Prostanoid receptors regulate the volume‐sensitive efflux of osmolytes from murine fibroblasts via a cyclic AMP‐dependent mechanism

Abstract

The ability of prostanoid receptors to regulate the volume-dependent efflux of taurine from murine fibroblasts (L cells) via a cAMP-dependent mechanism has been examined. Incubation of L cells under hypoosmotic conditions resulted in a time-dependent efflux of taurine, the threshold of release occurring at 250 mOsM. Addition of prostaglandin E1 (PGE1) potently (EC50 = 2.5 nM) enhanced the efflux of taurine and increased the threshold for osmolyte release to 290 mOsM. Inclusion of agents known to inhibit volume-sensitive organic osmolyte and anion channels blocked the ability of PGE1 to enhance taurine release.
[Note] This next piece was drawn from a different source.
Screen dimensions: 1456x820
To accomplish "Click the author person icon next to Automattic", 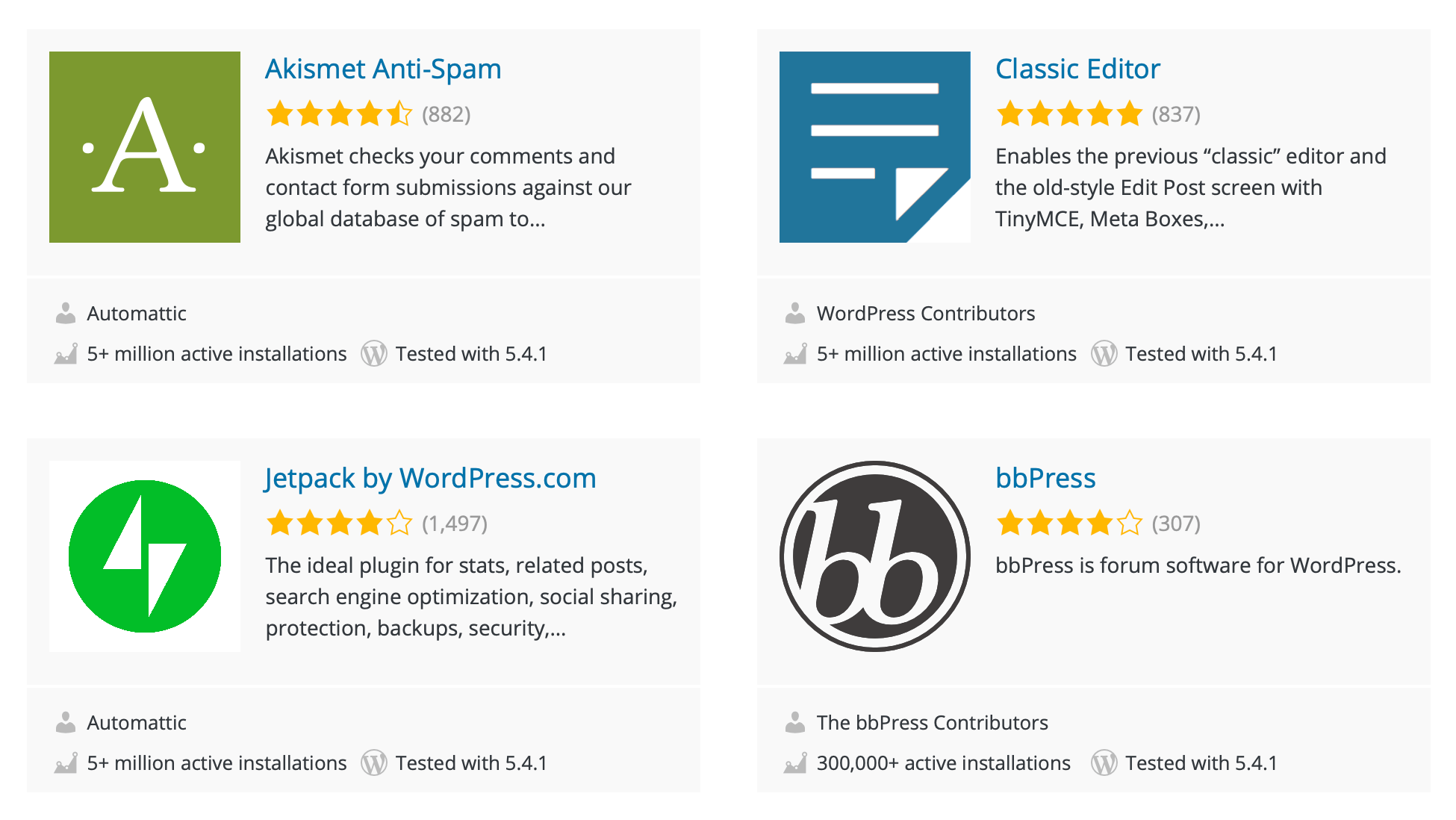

The ability of PGE1 to increase osmolyte release from L cells was mimicked by the addition of agents that inhibit cAMP breakdown, directly activate adenylyl cyclase, or are cell-permeant analogs of cAMP. Taurine release elicited by either PGE1 or 8-(4-chlorophenylthio)-cAMP was attenuated by >70% in L cells that had been stably transfected with a mutant regulatory subunit of cAMP-dependent protein kinase (PKA). PGE1 stimulation of taurine efflux was not attenuated by either depletion of intracellular calcium or inhibition of protein kinase C. The results indicate that activation of prostanoid receptors on murine fibroblasts enhances osmolyte release via a cAMP and PKA-dependent mechanism. Supported by NIH NS23831(SKF) and NIH Training Grant GM 07767(DJF)